For years, the State Bureau of Investigation has found a warm welcome and generous checkbook at the legislature, getting a new lab in Greensboro, dozens of new agent positions to investigate meth labs and child porn, more lab analysts, and money to process DNA and firearms evidence.
Next year will be different. Recent revelations about the bureau have legislative leaders ready to force big changes when they next go into session in January.
"The SBI is supposed to do good work and be fair, neutral and truthful," said state Sen. Ellie Kinnaird, a Chapel Hill Democrat who oversees the criminal justice budget. "It doesn't look like we got what we paid for."
A recent audit found that the SBI crime lab withheld or misreported the results of blood tests in at least 230 cases. A series in The News & Observer showed agents cutting corners and crafting experiments and testimony to fit the theories of prosecutors. The problems extend beyond the blood tests to the analysis of firearms, DNA and bloodstain patterns. Field agents obtained questionable confessions, ignored leads and withheld evidence favorable to defendants.
Senate President Pro Tem Marc Basnight, a Manteo Democrat, wants to remove the lab from SBI control so that it does not report to police or prosecutors.
"You have to separate that connection," Basnight said. "There were people who did anything to secure a conviction.
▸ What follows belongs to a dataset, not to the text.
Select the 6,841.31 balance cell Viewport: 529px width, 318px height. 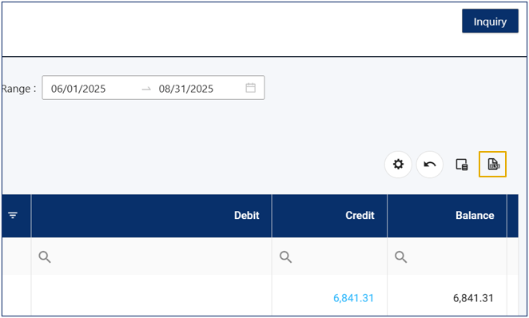point(447,298)
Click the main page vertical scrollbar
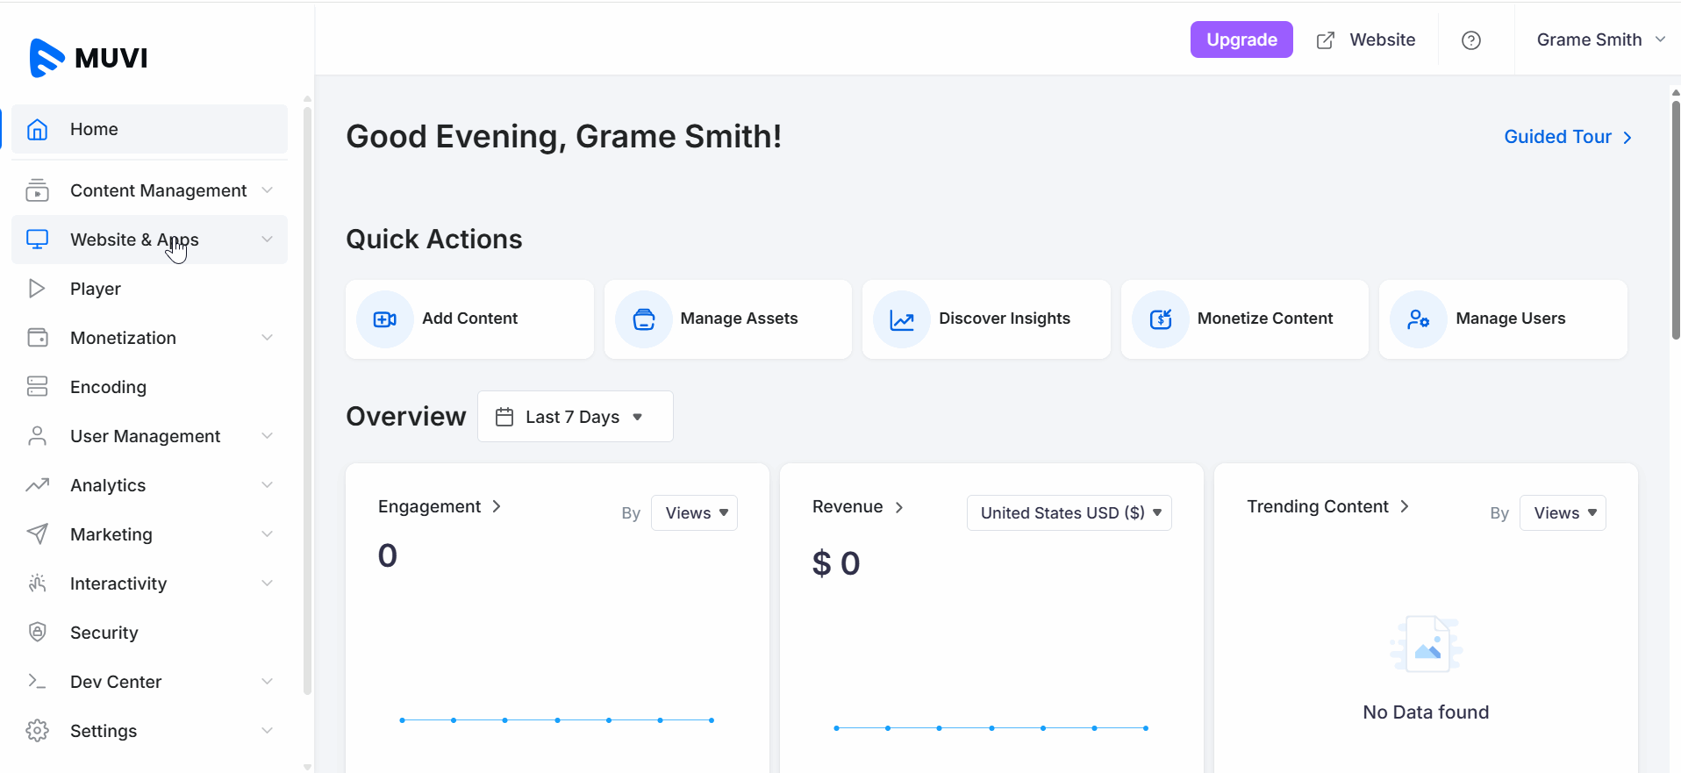Image resolution: width=1681 pixels, height=773 pixels. point(1675,219)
How many innocent people have been convicted?"
The revelations have spurred a crisis of confidence in courthouses around the state, said Senate Minority Leader Phil Berger, a Republican from Eden. Berger hears it from his son, the district attorney in Rockingham County.
"When folks in law enforcement see something like this occur, it can really call into question everything they are doing," Berger said. "You've got to clear the air."
Counting the costs
Berger and other lawmakers support the recent call by the N.C. Conference of District Attorneys for an audit of the entire SBI lab. The recent audit, performed by two former FBI supervisors at the request of Attorney General Roy Cooper, concentrated solely on the lab's serology section, which analyzes blood and other bodily fluids.
Of six causes the audit cited as the source of the lab's problems, only one was specific to the blood unit. The others could be found elsewhere in the lab: lack of objectivity, lack of transparency, poorly crafted policy, absence of clear report-writing guidelines and inattention to reporting methods that left too much discretion to the individual analyst.
A full audit could be expensive. A thorough audit of the troubled Houston Police Department crime lab took two years and cost $5.3 million.
Basnight, Berger and other lawmakers said the need for faith in the judicial system trumps potential costs, even in today's economic climate.
"The absolute credibility of the judicial system concerns me more than any expense," said House Speaker Joe Hackney.
Hackney, a lawyer who has worked both as a prosecutor and a defense attorney, said he was dismayed at the SBI's behavior.
"The suppression of evidence favorable to the defense - I did not think that was occurring," he said.
One solution to the withholding of evidence would be to allow inmates full access to the files of prosecutors and police. Offenders convicted after Oct. 1, 2004, have had that right under state law, known as open file discovery. Of the 40,018 inmates in North Carolina prisons, 8,973, or 22 percent, did not have open file discovery when they were convicted.
Legislators don't return for a new session until January. But they will begin discussing issues surrounding the SBI as soon as Sept. 16, when the Joint Study Committee on Biological Evidence meets.
Charges may come
The committee will hear from the author of the blood analysis audit, former FBI supervisor Chris Swecker. The committee will discuss an audit of the entire lab, sharing of evidence and the independence of the lab, said Rep. Rick Glazier, a Fayetteville Democrat who co-chairs the committee.
"This notion that the lab is a sister of the prosecution is an idea that needs to be put to rest," Glazier said. "There are serious quality issues with the products of the lab that cannot continue to exist."
Besides funding an audit, lawmakers need to think about the cost of inmates appealing their convictions based on the SBI's credibility and conduct, Kinnaird said.
"There will be hundreds, if not tens of hundreds," she said. "Not only will it clog up the courts, but it will require lawyers because most of them are indigent. I think this is uncharted territory."
While the legislature is not in the business of trying cases or investigating crimes, a number of lawmakers expect criminal investigations of SBI agents who may have broken the law.
"Did they knowingly and willingly do it?" Basnight said. "I don't know. If they did, they ought to be locked up."